Pakistan's President Pervez Musharraf has issued a warning to those preaching religious extremism, saying a crackdown against militant Islamic forces will continue until they are eliminated. In a televised speech to the nation Thursday, the president also criticized Britain for trying to link this month's London bombings to groups in Pakistan.
In his hour-long televised address, President Musharraf underlined the need to rid Pakistani society of extremism and terrorism, saying they are hurting Pakistan's image and are defaming Islam.

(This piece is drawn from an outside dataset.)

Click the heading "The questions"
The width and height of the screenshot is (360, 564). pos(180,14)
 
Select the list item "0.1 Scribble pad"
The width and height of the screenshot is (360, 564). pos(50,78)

The Pakistani leader promised stern action against outlawed Islamic groups collecting donations in the name of Jihad or holy war. He said no one would be allowed to preach hatred in mosques, and distribute material, including newspapers that incite religious violence.
The Pakistani leader spoke to the nation after security forces rounded up nearly 300 suspected militants in a countrywide crackdown on outlawed extremist groups and religious seminaries.
Pakistan has been in the spotlight since it emerged that three suicide bombers involved in the July 7 attacks in London were of Pakistani origin and were in Pakistan recently. But President Musharraf says blaming Pakistan for these attacks is unfair.
"We very strongly condemn this act of terrorism. I don't think the perpetrators of this act can be called human beings," he said.
Mr. Musharraf urged Britain to crack down on extremist Islamic groups at home, saying these forces are operating with impunity there. The Pakistani leader also pointed out that the suspected bombers who killed 56 people and wounded 700 had been born and educated in Britain and that one came from Jamaica.
"We certainly have a problem here, which we are trying to address very strongly. But may I say that England also has a problem, which needs to be addressed. There are extremist organizations in United Kingdom… The correct strategy to deal with this is to encourage and support each other rather than speaking against each other and blaming each other," he said.
President Musharraf says both Pakistan and Britain need to reinforce cooperation against terrorist and extremist forces. In his address, the Pakistani leader said all religious seminaries in Pakistan, locally known as madrassas, must be registered with the government by the end of this year. Reports say at least one of the London suicide bombers spent time in these Islamic schools, but those reports have not been confirmed.